Source document below:
Rationale: The concentration-time profile of linezolid varies considerably in critically ill patients. Question of interest is, if the site of infection influences linezolid serum concentrations.

Methods: 68 critically ill patients, treated with linezolid, were included. The concentration-time-profile for linezolid was determined using maximum a-posteriori predictions. A trough concentration (C) between 2 and 10 mg/L was defined as the target. A generalized linear model (GLM) was established to evaluate potential covariates.
End of Source document.
Information given below:
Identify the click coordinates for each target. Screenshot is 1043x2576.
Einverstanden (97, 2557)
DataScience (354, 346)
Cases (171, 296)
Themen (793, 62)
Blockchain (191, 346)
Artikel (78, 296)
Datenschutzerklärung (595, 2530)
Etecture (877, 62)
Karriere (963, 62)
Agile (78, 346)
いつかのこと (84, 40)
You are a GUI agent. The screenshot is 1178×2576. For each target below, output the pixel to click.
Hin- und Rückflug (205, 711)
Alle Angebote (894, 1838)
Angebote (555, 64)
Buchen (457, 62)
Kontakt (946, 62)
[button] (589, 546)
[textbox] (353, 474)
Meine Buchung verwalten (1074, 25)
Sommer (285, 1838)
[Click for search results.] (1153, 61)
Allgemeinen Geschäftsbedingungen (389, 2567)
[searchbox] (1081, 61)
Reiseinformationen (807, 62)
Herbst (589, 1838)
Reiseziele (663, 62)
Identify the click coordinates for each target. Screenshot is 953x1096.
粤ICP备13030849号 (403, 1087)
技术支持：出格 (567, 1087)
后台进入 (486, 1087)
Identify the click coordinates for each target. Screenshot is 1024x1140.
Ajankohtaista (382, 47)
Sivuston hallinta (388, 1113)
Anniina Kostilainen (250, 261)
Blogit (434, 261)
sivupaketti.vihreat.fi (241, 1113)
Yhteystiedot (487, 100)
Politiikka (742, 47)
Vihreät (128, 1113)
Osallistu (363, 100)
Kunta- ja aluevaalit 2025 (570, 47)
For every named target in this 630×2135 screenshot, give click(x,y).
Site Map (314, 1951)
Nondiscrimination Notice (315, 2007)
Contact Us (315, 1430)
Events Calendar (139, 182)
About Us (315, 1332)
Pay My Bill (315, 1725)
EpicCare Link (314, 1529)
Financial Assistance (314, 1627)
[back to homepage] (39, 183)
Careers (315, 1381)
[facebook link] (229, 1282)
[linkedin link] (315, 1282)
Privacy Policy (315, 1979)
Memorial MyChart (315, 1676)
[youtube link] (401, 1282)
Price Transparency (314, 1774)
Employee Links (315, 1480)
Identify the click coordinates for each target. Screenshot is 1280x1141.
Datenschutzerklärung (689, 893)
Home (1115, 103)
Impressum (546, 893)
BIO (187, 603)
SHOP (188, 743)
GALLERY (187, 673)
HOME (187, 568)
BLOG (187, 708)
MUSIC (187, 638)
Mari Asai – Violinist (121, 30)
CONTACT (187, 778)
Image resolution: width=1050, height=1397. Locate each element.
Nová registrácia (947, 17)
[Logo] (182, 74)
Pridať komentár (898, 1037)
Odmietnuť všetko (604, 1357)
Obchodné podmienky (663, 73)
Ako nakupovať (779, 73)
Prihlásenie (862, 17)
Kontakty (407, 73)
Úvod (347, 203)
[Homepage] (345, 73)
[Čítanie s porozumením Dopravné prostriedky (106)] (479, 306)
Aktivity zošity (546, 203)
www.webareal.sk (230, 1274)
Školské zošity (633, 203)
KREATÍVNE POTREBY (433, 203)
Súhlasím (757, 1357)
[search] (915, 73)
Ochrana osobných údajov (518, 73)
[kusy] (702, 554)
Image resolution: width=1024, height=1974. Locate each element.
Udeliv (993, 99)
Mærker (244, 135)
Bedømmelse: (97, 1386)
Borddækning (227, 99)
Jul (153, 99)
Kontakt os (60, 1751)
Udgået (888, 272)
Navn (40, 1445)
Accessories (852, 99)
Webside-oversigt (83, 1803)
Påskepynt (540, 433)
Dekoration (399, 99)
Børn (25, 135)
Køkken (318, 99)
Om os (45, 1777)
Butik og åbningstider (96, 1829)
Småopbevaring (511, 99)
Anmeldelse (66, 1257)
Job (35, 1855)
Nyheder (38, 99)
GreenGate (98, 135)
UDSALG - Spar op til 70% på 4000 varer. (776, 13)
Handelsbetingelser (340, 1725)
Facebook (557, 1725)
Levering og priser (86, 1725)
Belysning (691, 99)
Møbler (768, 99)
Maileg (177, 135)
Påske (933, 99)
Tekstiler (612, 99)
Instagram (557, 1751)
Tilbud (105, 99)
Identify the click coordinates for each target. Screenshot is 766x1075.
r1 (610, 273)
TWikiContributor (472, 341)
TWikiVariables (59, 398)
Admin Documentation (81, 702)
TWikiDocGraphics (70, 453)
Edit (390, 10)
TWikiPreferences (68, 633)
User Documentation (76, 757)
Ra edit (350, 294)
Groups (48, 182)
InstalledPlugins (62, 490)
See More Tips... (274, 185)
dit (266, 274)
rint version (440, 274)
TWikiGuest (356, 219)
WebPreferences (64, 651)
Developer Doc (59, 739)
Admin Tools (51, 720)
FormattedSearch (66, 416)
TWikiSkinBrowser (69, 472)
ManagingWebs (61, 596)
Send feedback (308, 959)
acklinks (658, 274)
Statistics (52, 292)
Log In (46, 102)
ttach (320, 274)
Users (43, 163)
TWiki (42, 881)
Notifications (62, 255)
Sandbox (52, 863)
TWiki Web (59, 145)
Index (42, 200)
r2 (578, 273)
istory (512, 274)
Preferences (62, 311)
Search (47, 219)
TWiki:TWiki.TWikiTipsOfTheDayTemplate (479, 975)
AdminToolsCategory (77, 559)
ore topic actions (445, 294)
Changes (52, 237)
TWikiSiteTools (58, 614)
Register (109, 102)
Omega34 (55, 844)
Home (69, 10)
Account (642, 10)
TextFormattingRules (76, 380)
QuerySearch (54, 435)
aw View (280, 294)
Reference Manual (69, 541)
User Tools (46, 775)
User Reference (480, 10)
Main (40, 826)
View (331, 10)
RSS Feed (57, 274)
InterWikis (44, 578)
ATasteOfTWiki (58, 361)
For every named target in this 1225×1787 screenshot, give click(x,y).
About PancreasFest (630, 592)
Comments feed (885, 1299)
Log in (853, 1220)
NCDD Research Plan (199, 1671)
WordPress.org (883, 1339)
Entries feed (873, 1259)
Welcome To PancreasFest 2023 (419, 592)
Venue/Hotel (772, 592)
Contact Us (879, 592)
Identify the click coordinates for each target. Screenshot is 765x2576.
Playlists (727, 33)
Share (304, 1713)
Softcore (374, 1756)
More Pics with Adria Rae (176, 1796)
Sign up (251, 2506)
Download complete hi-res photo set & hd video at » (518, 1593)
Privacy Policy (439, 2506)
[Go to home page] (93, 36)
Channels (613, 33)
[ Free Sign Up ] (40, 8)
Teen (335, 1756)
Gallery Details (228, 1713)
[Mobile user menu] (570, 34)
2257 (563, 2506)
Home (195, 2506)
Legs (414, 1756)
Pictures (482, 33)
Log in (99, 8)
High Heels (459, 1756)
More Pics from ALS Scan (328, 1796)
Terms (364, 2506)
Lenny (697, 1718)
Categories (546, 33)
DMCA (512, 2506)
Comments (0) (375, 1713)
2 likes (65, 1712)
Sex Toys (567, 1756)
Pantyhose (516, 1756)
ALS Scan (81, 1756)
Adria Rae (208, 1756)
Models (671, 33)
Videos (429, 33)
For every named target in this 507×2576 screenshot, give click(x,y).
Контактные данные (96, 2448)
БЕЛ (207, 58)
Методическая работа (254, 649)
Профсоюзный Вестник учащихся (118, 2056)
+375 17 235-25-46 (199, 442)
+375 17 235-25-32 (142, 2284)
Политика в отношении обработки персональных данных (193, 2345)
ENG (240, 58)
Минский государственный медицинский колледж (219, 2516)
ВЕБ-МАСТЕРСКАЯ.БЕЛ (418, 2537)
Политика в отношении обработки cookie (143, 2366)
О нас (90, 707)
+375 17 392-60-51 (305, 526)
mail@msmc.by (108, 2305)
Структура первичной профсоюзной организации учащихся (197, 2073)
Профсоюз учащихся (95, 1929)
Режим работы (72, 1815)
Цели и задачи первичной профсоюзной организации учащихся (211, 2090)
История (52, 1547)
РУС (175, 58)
End of Information given.
Problems to solve
1. Write out the part of the linezolid study summary that opens with the words containing "Rationale: The concentration-time" and closes with "evaluate potential covariates.".
2. According to the linezolid study summary, how many critically ill patients were included?
3. Please extend the linezolid study summary, picking up after its last sentence.

Answers below
1.
Rationale: The concentration-time profile of linezolid varies considerably in critically ill patients. Question of interest is, if the site of infection influences linezolid serum concentrations.

Methods: 68 critically ill patients, treated with linezolid, were included. The concentration-time-profile for linezolid was determined using maximum a-posteriori predictions. A trough concentration (C) between 2 and 10 mg/L was defined as the target. A generalized linear model (GLM) was established to evaluate potential covariates.

2. 68 patients

3.
Results: The indications for linezolid therapy were in descending order: peritonitis (38.2%), pneumonia (25.0%), infectious acute respiratory distress syndrome (ARDS) (19.1%), and other non-pulmonary infection (17.7%). 27.2 and 7.9% of C were subtherapeutic and toxic, respectively. In the GLM, ARDS (mean: -2.1 mg/L, CI: -3.0 to -1.2 mg/L) and pneumonia (mean: -2.2 mg/L, CI: -2.8 to -1.6 mg/L) were significant (p < 0.001) determinants of C. Patients with ARDS (mean: 2.3 mg/L, 51.2% subtherapeutic, 0.0% toxic) and pneumonia (mean: 3.5 mg/L, 41.5% subtherapeutic, 7.7% toxic) had significantly (p < 0.001) lower C than those with peritonitis (mean: 5.5 mg/L, 14.4% subtherapeutic, 9.3% toxic) and other non-pulmonary infection (mean: 5.2 mg/L, 3.3% subtherapeutic, 16.5% toxic).

Conclusion: Linezolid serum concentrations are reduced in patients with pulmonary infections. Future studies should investigate if other linezolid thresholds are needed in those patients due to linezolid pooling in patients´ lung.